Certa vez, Lupicínio Rodrigues sugeriu à proprietária do pequeno restaurante em que almoçava todos os dias, na calçada da direita de quem sobe a Rua Marechal Floriano, entre a Jerônimo Coelho e a Duque de Caxias, no centro da Capital:
— Ô, Adelaide, por que a gente não traz para cá o pessoal da música?
Foi a senha para que Adelaide Dias reinasse como empresária na noite de Porto Alegre entre 1968 e 1989. Não por acaso, Lupicínio, o mais ilustre frequentador de suas casas noturnas, dedicou a ela os versos de uma canção muito apropriadamente intitulada Dona do Bar:
Eu não vou nunca mais frequentar esse bar
Porque os olhos da dona depois
Não me deixam sair
Morena de cabelos lisos e longos, com rosto de feições indígenas, Adelaide criou ao redor de si uma aura de mistério que ajudou a torná-la uma figura enigmática e fascinante. Quando fiz a pesquisa para lançar o livro Darcy Alves – Vida nas Cordas do Violão (Libretos, 2010), pude constatar que ela deixou poucos rastros acerca de sua vida pessoal. O que se sabe é que nasceu em 1934, em Cerro Azul (no Paraná), desembarcando em Porto Alegre com cerca de 20 anos de idade, “sozinha, apenas com a roupa do corpo”, como descreve a filha mais velha, Carmen Dias.

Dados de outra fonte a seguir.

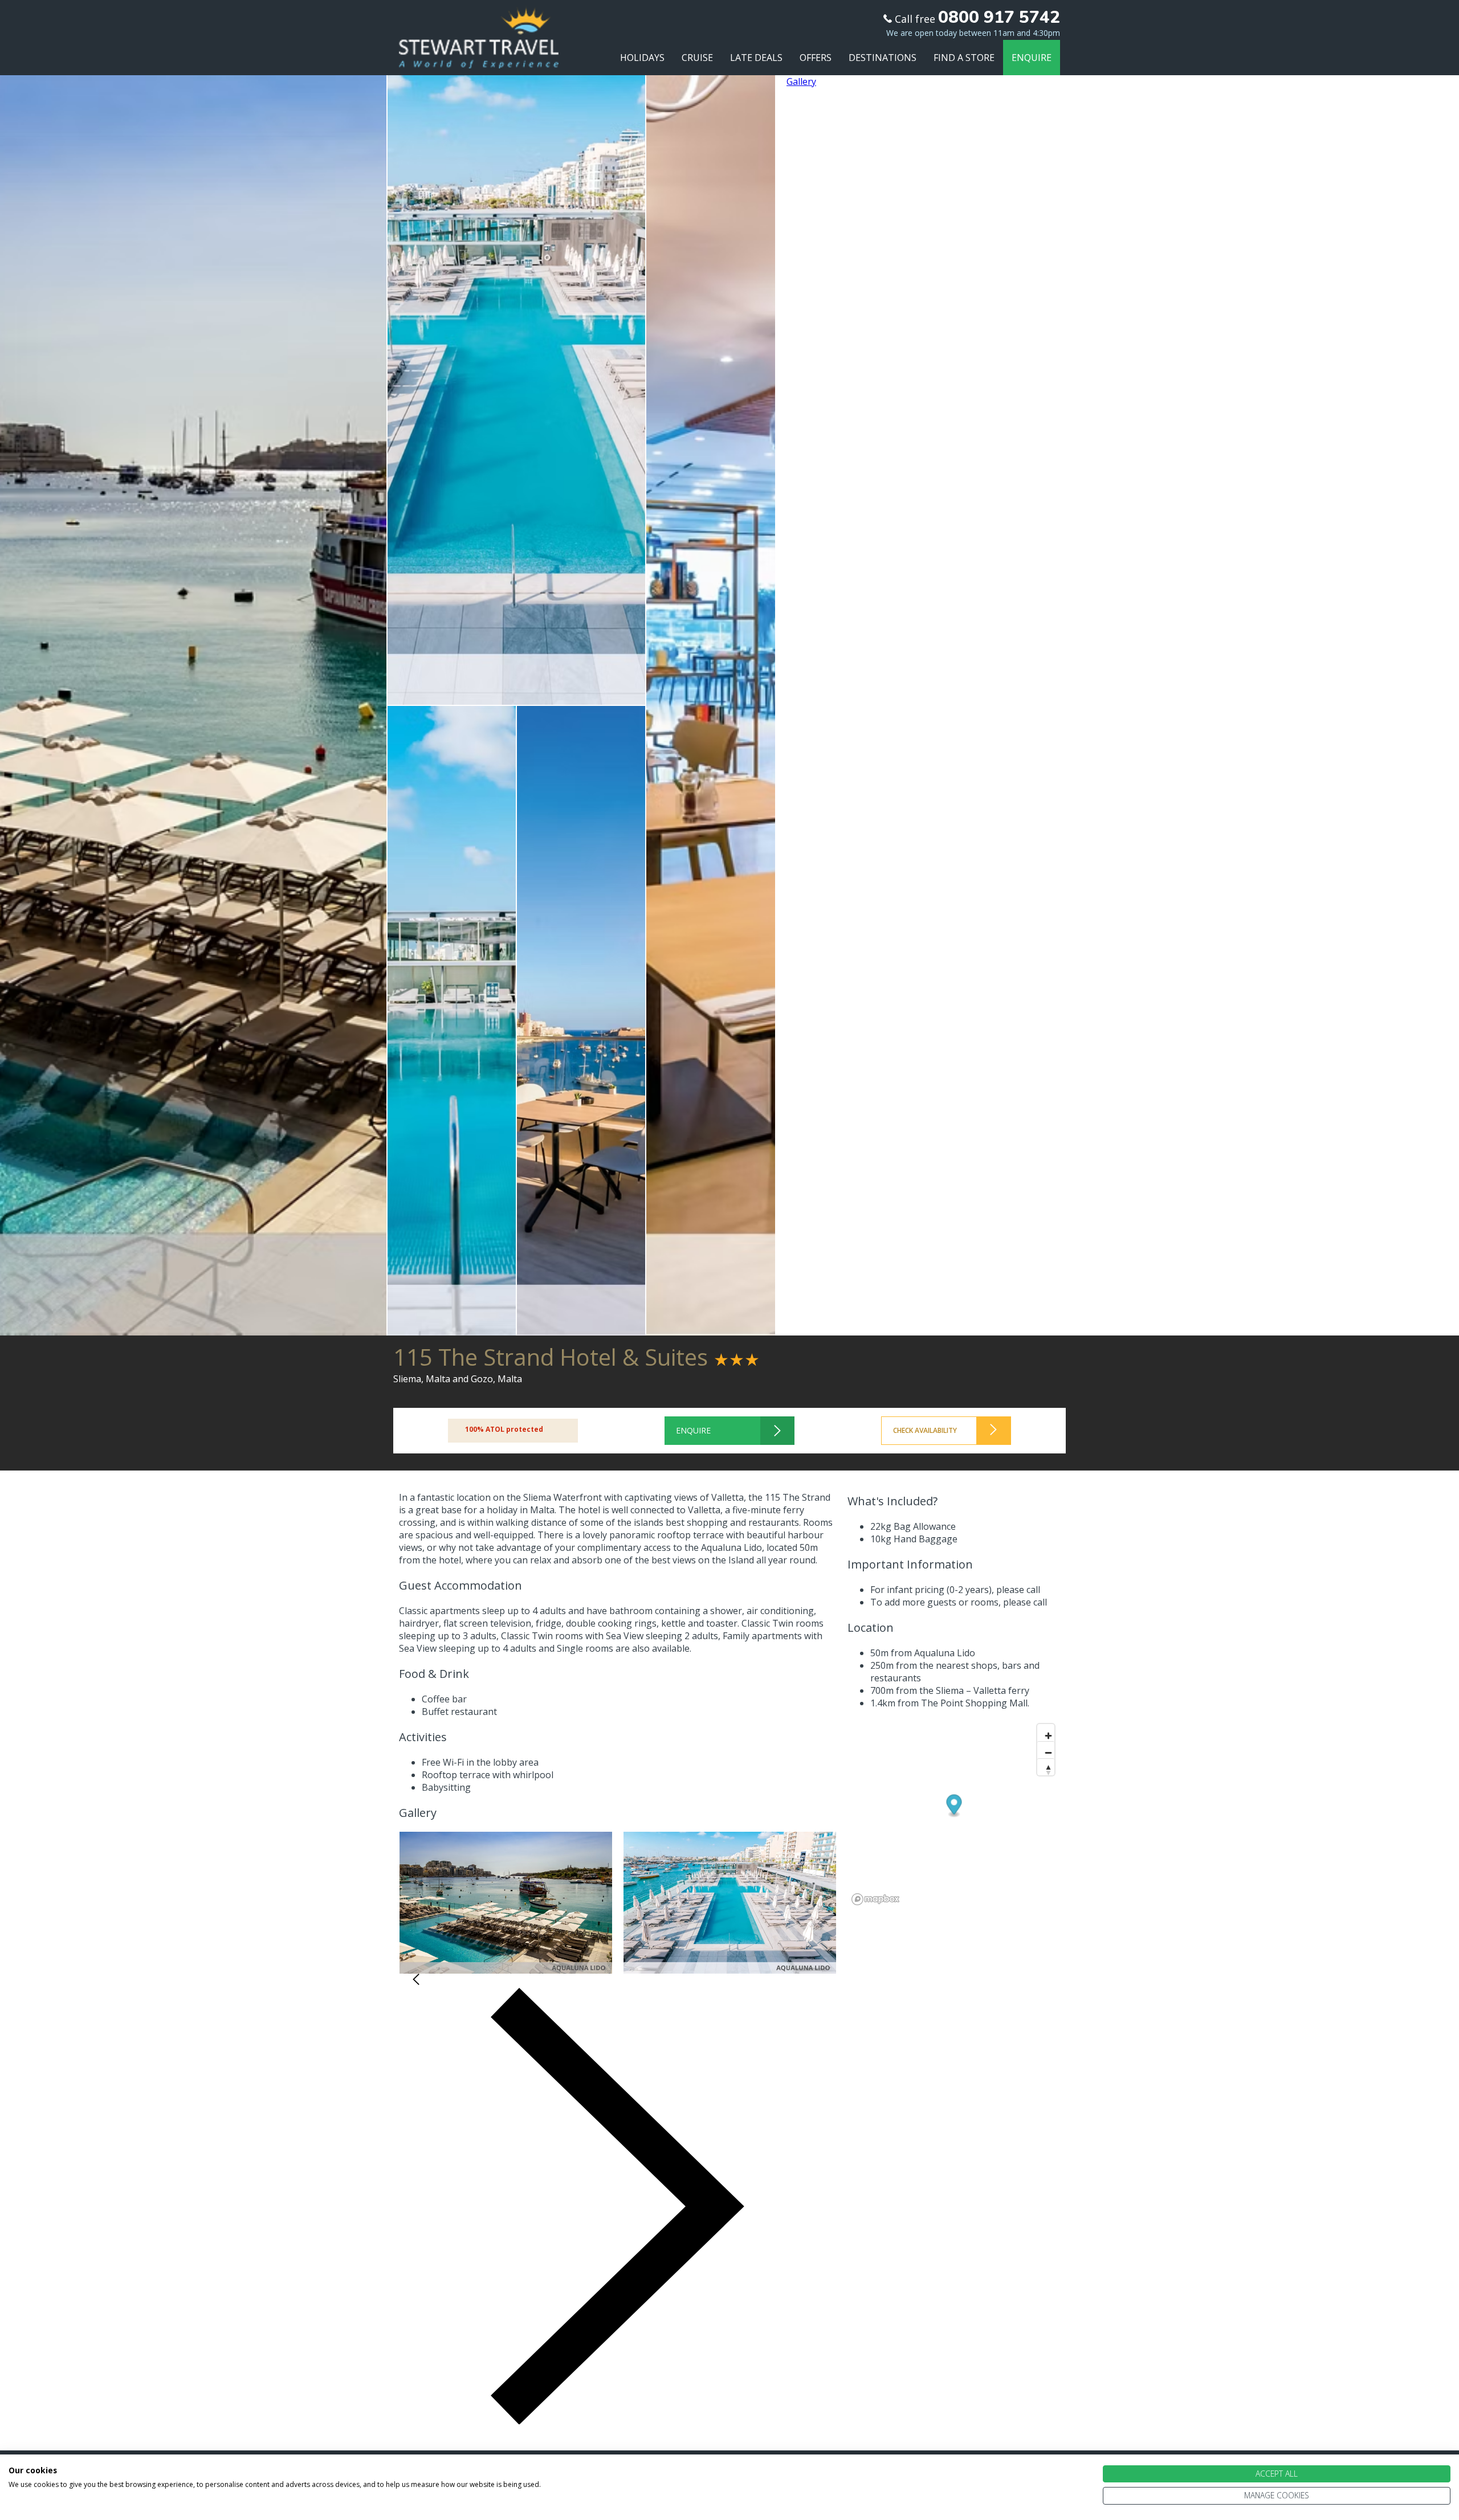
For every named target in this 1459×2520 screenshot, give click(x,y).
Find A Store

Trabalhou em café, pizzaria e salão de beleza antes de abrir o Adelaide’s, que, atendendo à sugestão de Lupicinio, passou a reunir a nata dos músicos da cidade, incluindo os violonistas Darcy Alves e Jessé Silva, o flautista Plauto Cruz e o percussionista Azeitona, além de Marino do Sax e Clio do Cavaquinho. À leva de artistas se juntaram jornalistas como Hamilton Chaves, Melchiades Stricher, Fernando Albrecht, Paulo Sant’Anna, Kenny Braga e Danilo Ucha, entre outros boêmios.

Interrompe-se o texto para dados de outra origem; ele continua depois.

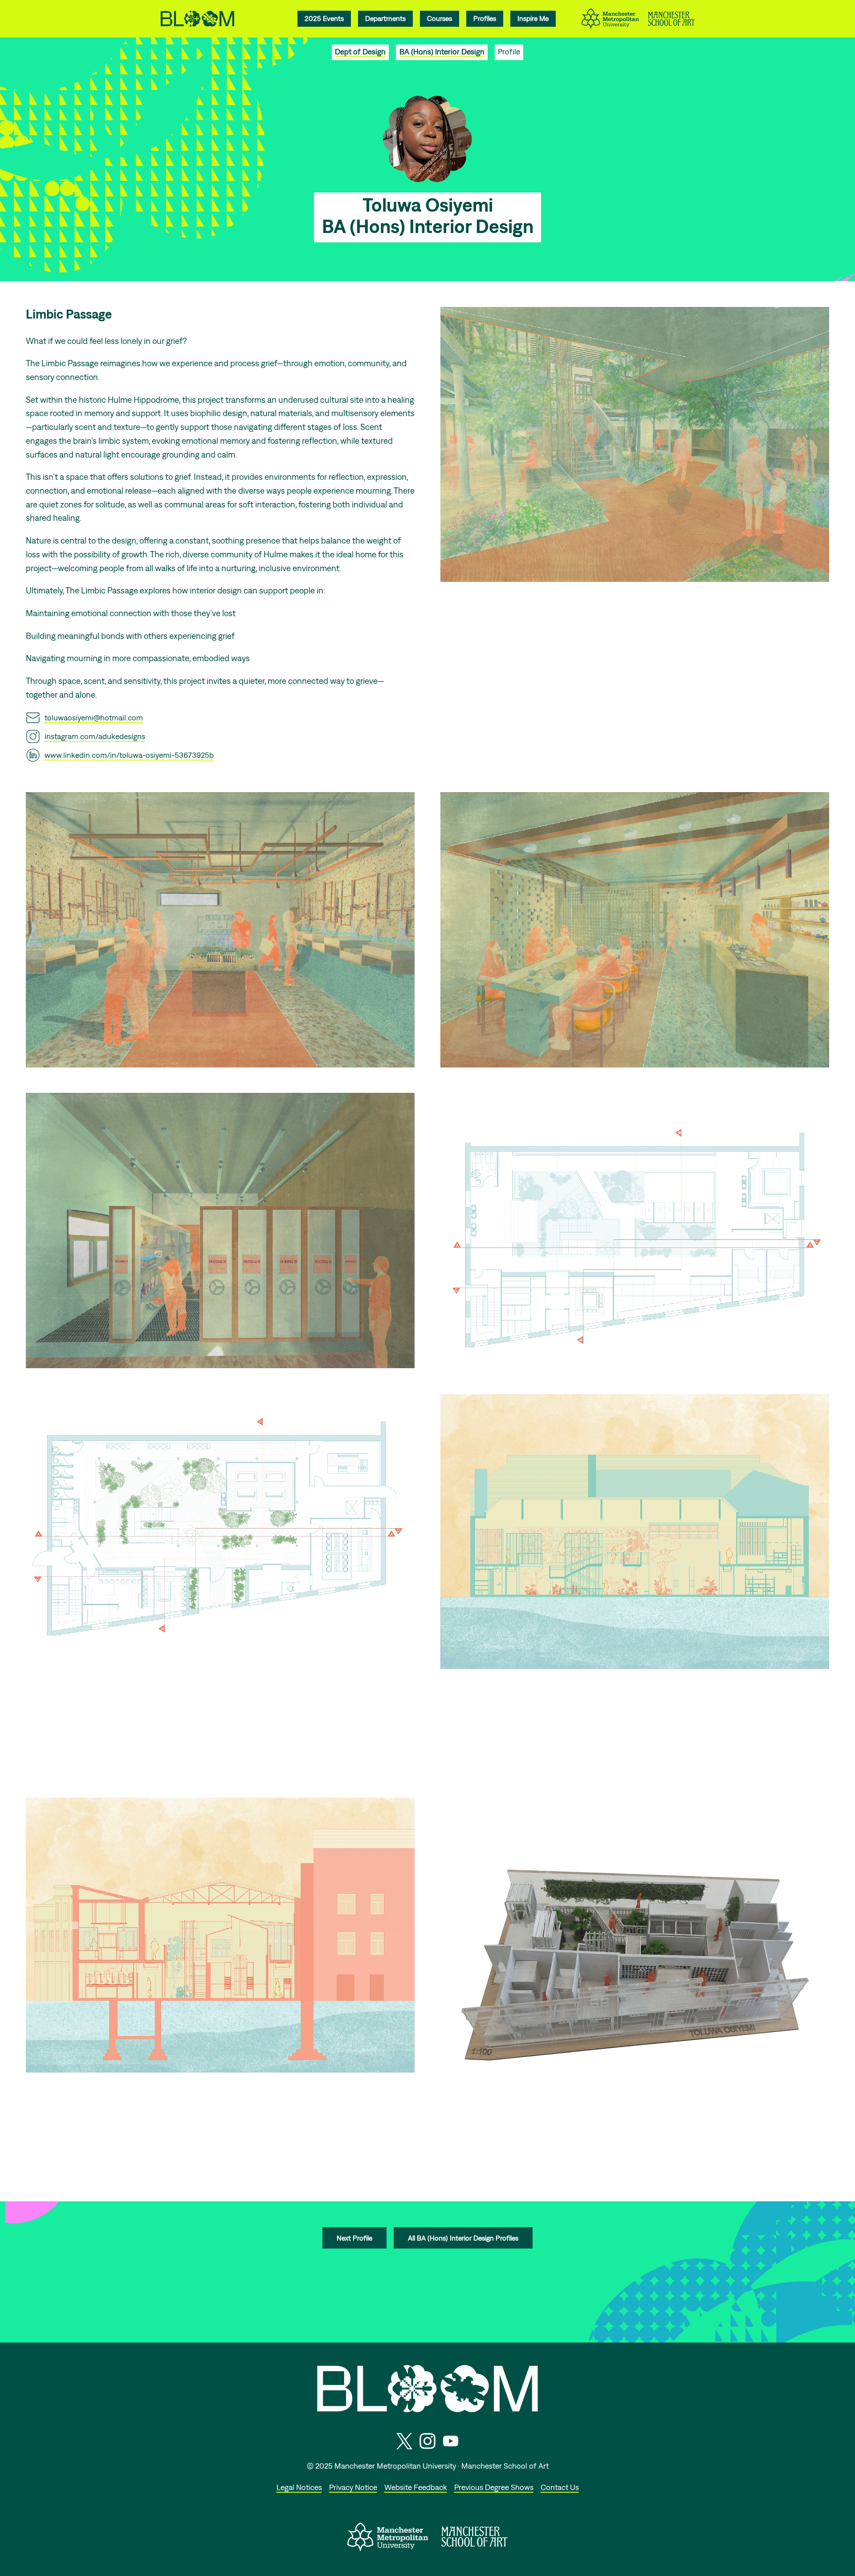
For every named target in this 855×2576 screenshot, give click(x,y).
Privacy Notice (353, 2487)
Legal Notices (299, 2487)
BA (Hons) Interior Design (441, 51)
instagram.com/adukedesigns (95, 736)
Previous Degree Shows (493, 2487)
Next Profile (354, 2238)
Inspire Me (533, 18)
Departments (385, 18)
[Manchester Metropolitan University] (387, 2548)
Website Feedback (415, 2487)
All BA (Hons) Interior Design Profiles (463, 2238)
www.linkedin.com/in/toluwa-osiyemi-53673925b (129, 755)
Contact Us (560, 2487)
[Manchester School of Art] (474, 2544)
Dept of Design (360, 51)
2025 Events (324, 18)
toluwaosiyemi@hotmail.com (94, 717)
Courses (439, 18)
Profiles (484, 18)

Em 1971, como no Adelaide’s já não cabia tanta gente, ela inaugurou o Chão de Estrelas, bem maior e mais confortável. Fiel à musa, a quase totalidade dos clientes do antigo bar desceu a Marechal Floriano para se abrigar no nº 908 da Rua José do Patrocínio, na Cidade Baixa, endereço do Chão de Estrelas. Ali se apresentaram grandes nomes da MPB, como Nelson Gonçalves, Sílvio Caldas, Ângela Maria, Beth Carvalho, Jair Rodrigues, Clara Nunes e tantos outros.
— Acho que todo mundo gosta de ter um lugar aonde chegar e ser reconhecido, bem aceito. As minhas casas sempre têm funcionado assim, e eu acho que é por isso que tenho tantos amigos — afirmou Adelaide ao jornal Terra-Gente, em dezembro de 1978, quando abriu o Clube da Saudade, na Avenida Aureliano de Figueiredo Pinto, também na Cidade Baixa.

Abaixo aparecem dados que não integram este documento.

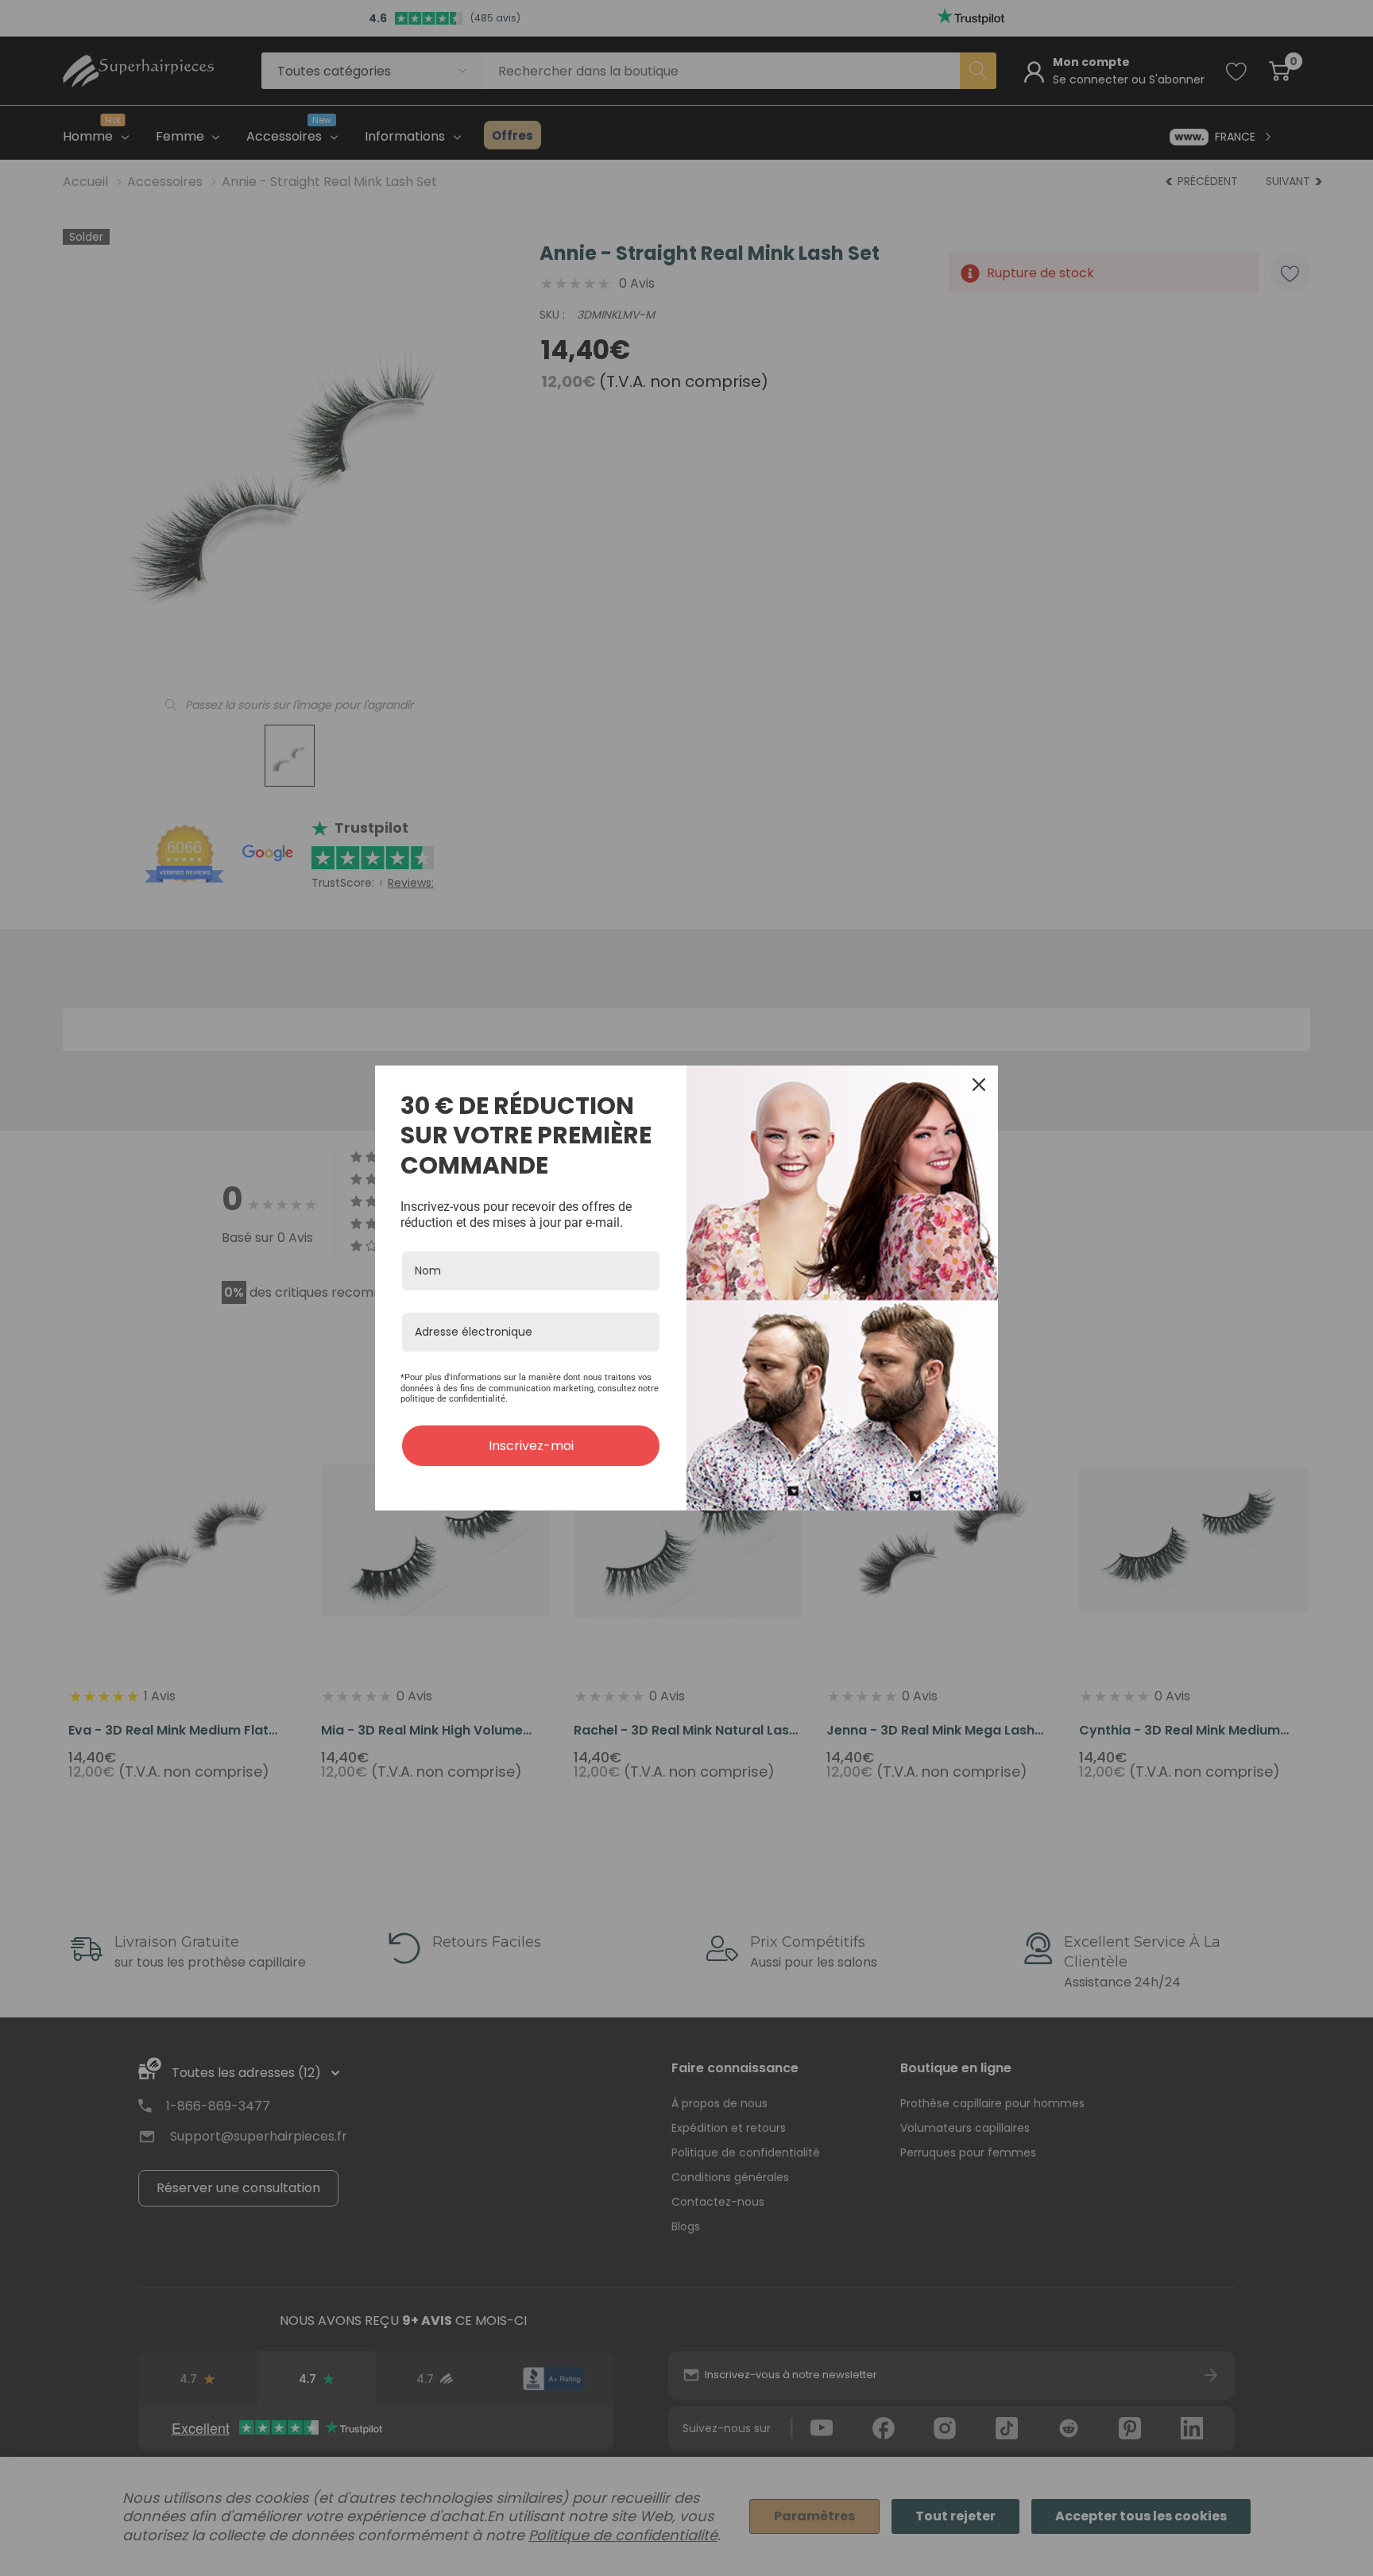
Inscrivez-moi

Foi o derradeiro empreendimento boêmio, que durou até 1989, quando ela se casou com um advogado que frequentava o Clube da Saudade e decidiu abandonar a carreira de dona de bar. Adelaide morreu em 8 de agosto de 2009, pouco antes de completar 75 anos, já aposentada e viúva.
— Antes de tudo, ela foi uma vencedora, porque conquistou tudo o que quis na vida — diz a filha Carmen Dias.